BRIEF 1: Restate the paragraph beginning "OpenAI's API documentation specifically notes" from the passage on sampling parameters below as a short bulleted list, keeping its main facts.
BRIEF 2: In the passage on sampling parameters below, reproduce word for word the stretch from "Understanding how sampling" through "produce intuitive results.".

PASSAGE TO READ:
※

Top-k, top-p, and min-p can all be understood as different approaches to identifying and removing the unreliable tail of the distribution while preserving the informative nucleus. From an information-theoretic perspective, typical sampling goes even further by directly targeting the "typical set" of sequences, those whose information content per token is close to the model's entropy.
Understanding how sampling parameters interact is important for achieving desired generation behavior. The interaction can be subtle, and combining parameters does not always produce intuitive results.
| Combination | Interaction | Practical note |
|---|---|---|
| Low temperature + top-p | Temperature sharpens the distribution before top-p filters. The nucleus becomes very small, often containing just 1-3 tokens. | Behaves almost like greedy decoding. top-p has little effect. |
| High temperature + top-p | Temperature flattens the distribution, spreading probability across many tokens. top-p then truncates the long tail. | top-p does most of the heavy lifting in preventing incoherence. |
| Top-k + top-p together | top-k sets a hard ceiling on candidates; top-p may further reduce the set. | Useful when you want an absolute maximum on candidate count. |
| Min-p + high temperature | High temperature flattens the distribution, but min-p scales its threshold relative to the still-highest token. | Min-p remains effective because it adapts to the post-temperature distribution. |
| Min-p + top-p | Both filters apply. In practice, one typically dominates. | Most practitioners use one or the other, not both. |
OpenAI's API documentation specifically notes that users should generally alter either temperature or top_p, not both. This guidance reflects the fact that both parameters affect the effective size of the candidate pool, and combining them without careful tuning can produce unexpected behavior.
The choice of sampling parameters has significant effects on the behavior of deployed LLM applications.
| Application | Preferred strategy | Reason |
|---|---|---|
| Customer support bots | Low temperature (0.1-0.3), no top-k/top-p | Consistency and accuracy are paramount |
| AI coding assistants | Low temperature, top-p = 0.9 | Correct code with some variation for alternative approaches |
| Story generation | High temperature (1.0+), top-p = 0.95 | Creativity and unpredictability are desired |
| Search-augmented generation (RAG) | Low temperature (0.0-0.2) | Faithfulness to retrieved context |
| Translation | Temperature = 0.3-0.5, top-p = 0.9 | Balance between fluency and accuracy |
The evolution of sampling strategies tracks the broader development of neural language models.

※

GIVEN INFORMATION:

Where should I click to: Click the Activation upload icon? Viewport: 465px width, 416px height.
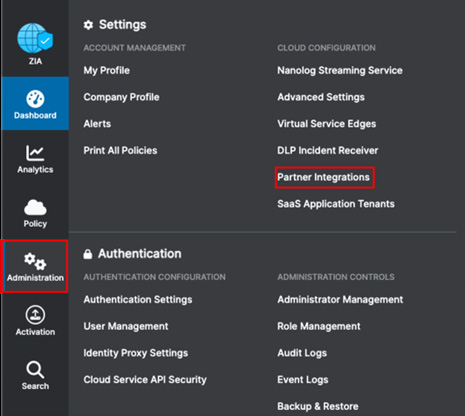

※

EXERCISE SOLUTION 1:
- OpenAI's API documentation advises users to generally change either temperature or top_p, not both.
- Both parameters affect the effective size of the candidate pool.
- Combining them without careful tuning can produce unexpected behavior.

EXERCISE SOLUTION 2:
Understanding how sampling parameters interact is important for achieving desired generation behavior. The interaction can be subtle, and combining parameters does not always produce intuitive results.